Mit 21 Abbildungen. Mit dem Ausbruch des Ersten Weltkrieges am 1. August 1914 brach die liberale Wirtschaftsordnung nach einer langen Phase der Expansion buchstäblich über Nacht zusammen. Der Krieg entwickelte sich rasch zu einem hochtechnisierten Produktions- und Abnutzungskampf, der Millionen von Menschen das Leben kostete. Um die "Materialschlachten" durchstehen zu können, wurde nicht nur die Kontrolle und optimale Nutzung wirtschaftlicher Ressourcen, sondern auch die Schwächung der Schlagkraft des Gegners zu einer zentralen Aufgabe der Kriegsführung. Obwohl die Schweiz als neutrales Land nicht direkt in den Krieg verstrickt war, wirkten sich der immer härter geführte Wirtschaftskrieg und die Blockadepolitik der Entente auch auf die Schweizer Wirtschaft aus. Neuen Absatzmärkten und teilweise hohen Gewinnen standen eine zunehmende Regulierungsdichte und eine immer stärker eingeschränkte Handlungsfreiheit gegenüber. Anhand von 16 Fallstudien ermöglicht der vorliegende Band erstmals einen Einblick in die wechselvolle und spannende Geschichte von Schweizer Unternehmen im Ersten Weltkrieg.

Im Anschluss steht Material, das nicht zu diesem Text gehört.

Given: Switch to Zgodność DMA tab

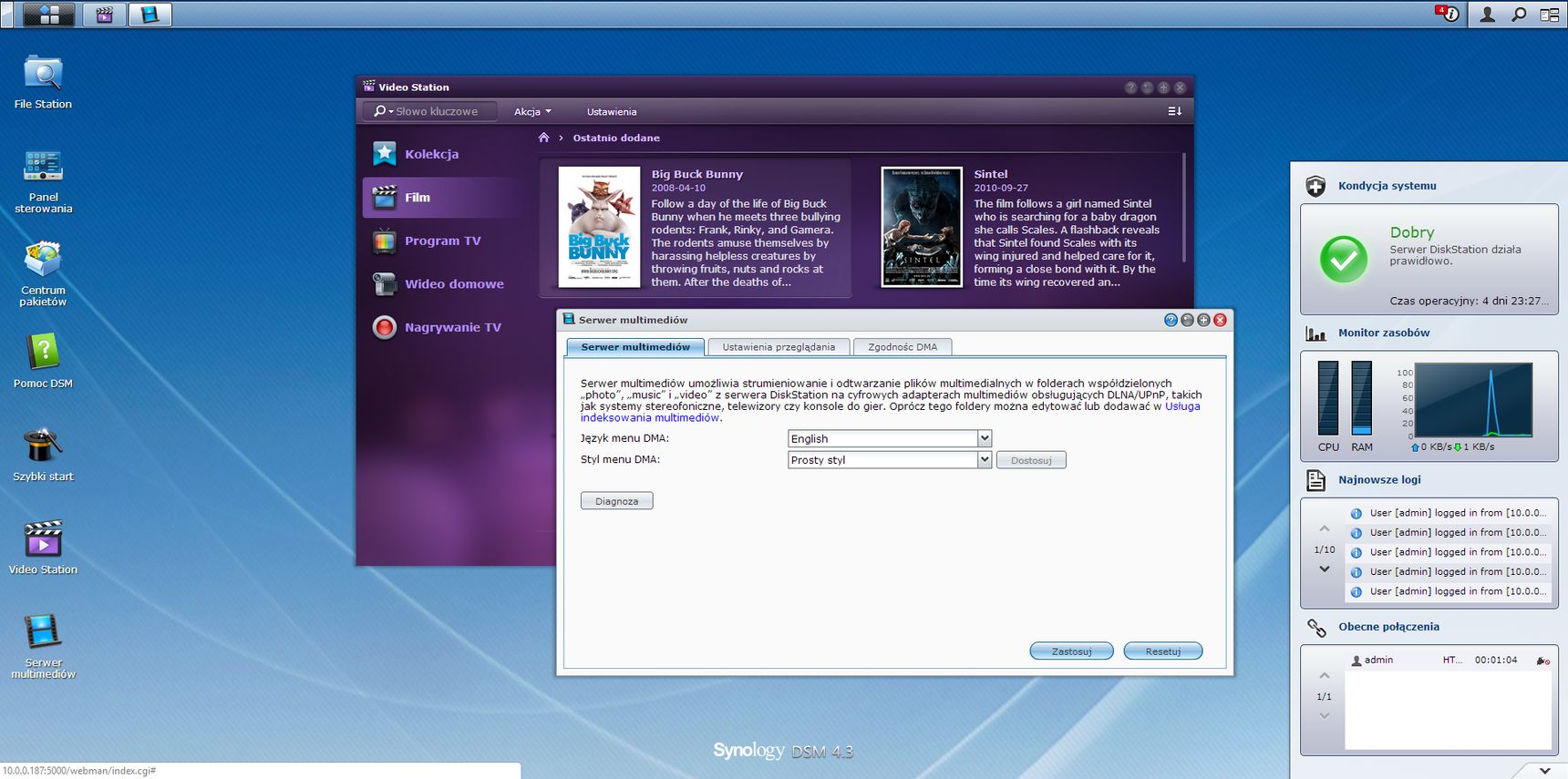Looking at the screenshot, I should pos(903,347).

Entstanden ist eine Publikation, die alle wichtigen Branchen abdeckt und damit eine solide Grundlage für dieses noch kaum erforschte Thema legt.
Rezensionsnotiz zu
Frankfurter Allgemeine Zeitung, 15.10.2008
Als fundierte betriebswirtschaftlich-kaufmännische Darstellung taugt der von Roman Rossfeld und Tobias Straumann herausgegebene Sammelband gut, findet Rezensent Hans-Erich Volkmann. Zwar weiß der Rezensent eine etwas weniger zurückhaltende Umschreibung für das Fazit der Autoren, wonach die Schweiz zwischen 1914 und 1918 eine doppelköpfige, durchaus profitable Wirtschaftspolitik mit den beiden Kriegsparteien unterhielt. Das Verhalten von Banken, Versicherungen und Industrie verorten die Beiträge jedoch in für Volkmann aufschlussreichen Kontexten. Den merkwürdigen Umstand, dass die gesichteten Akten bei den Autoren keine "dezidiert politische Fragen" provozieren, erklärt sich der Rezensent mit dem Extraktcharakter der Texte. Für eine intensivere politikhistorische Einordnung wartet er gern auf die hier zugrundeliegenden größeren Forschungsprojekte.